--- Records for the task Enclosed Below ---

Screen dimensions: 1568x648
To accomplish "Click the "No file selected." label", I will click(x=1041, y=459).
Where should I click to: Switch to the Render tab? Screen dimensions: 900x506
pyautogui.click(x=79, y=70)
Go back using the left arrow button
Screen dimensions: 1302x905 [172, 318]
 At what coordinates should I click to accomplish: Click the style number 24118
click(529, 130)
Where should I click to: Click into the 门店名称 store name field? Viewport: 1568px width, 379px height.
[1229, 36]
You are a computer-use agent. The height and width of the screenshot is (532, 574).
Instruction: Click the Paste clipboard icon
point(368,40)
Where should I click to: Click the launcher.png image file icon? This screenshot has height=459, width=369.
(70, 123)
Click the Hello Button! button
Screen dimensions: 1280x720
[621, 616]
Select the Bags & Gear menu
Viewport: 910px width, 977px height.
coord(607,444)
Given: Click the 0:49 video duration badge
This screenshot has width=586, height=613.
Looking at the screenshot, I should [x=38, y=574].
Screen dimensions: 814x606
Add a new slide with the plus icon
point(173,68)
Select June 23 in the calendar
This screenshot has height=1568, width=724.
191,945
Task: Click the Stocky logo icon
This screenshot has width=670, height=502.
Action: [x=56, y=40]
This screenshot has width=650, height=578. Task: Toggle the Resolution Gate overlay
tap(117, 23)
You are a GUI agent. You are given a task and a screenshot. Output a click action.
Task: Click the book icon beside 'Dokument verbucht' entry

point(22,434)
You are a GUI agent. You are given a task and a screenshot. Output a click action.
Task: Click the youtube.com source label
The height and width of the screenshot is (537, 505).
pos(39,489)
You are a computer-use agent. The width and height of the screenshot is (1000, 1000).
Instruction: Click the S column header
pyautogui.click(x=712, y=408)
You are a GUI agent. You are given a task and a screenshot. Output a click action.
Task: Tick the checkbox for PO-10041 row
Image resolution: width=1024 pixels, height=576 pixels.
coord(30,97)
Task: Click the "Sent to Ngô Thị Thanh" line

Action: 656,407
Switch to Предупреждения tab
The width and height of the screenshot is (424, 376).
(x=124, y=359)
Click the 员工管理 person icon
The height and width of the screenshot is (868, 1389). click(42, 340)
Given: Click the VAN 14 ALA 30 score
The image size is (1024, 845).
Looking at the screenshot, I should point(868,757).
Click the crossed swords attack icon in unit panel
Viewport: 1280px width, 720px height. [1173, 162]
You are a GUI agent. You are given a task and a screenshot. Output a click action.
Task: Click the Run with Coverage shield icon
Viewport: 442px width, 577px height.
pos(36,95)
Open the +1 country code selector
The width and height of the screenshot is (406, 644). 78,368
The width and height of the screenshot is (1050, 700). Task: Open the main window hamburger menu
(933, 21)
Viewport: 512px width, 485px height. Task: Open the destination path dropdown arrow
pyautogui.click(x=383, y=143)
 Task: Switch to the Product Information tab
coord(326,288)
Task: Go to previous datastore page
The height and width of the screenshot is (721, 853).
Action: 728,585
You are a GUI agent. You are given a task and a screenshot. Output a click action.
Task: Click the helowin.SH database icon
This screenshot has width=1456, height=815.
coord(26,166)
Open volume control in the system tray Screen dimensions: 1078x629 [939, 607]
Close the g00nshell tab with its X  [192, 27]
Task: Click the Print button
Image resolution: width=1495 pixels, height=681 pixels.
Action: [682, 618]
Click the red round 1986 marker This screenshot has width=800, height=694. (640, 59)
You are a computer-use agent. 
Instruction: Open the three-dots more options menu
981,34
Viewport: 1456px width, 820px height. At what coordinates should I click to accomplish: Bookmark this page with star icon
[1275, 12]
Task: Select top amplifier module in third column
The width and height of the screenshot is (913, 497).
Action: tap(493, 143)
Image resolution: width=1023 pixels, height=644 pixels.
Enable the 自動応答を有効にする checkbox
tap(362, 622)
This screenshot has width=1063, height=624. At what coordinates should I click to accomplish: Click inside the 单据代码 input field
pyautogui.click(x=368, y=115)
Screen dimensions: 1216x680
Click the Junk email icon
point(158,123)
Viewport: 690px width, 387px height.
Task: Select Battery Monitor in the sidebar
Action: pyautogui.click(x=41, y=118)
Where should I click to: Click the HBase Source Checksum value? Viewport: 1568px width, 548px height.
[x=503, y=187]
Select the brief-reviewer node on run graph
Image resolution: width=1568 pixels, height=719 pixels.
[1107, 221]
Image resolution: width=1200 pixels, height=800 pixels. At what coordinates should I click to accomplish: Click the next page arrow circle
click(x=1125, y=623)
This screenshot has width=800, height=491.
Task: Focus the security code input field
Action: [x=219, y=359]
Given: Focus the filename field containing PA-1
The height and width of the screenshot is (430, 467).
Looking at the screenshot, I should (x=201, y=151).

--- End of Enclosed Records for the task ---

■ Assignment ■
Each line in the entries above, starting at the line with "Task: Click the Print button" and ending at the line with "Task: Select top", is to be printed exactly, and only those lines.

■ Response box ■
Task: Click the Print button
Image resolution: width=1495 pixels, height=681 pixels.
Action: [682, 618]
Click the red round 1986 marker This screenshot has width=800, height=694. (640, 59)
You are a computer-use agent. 
Instruction: Open the three-dots more options menu
981,34
Viewport: 1456px width, 820px height. At what coordinates should I click to accomplish: Bookmark this page with star icon
[1275, 12]
Task: Select top amplifier module in third column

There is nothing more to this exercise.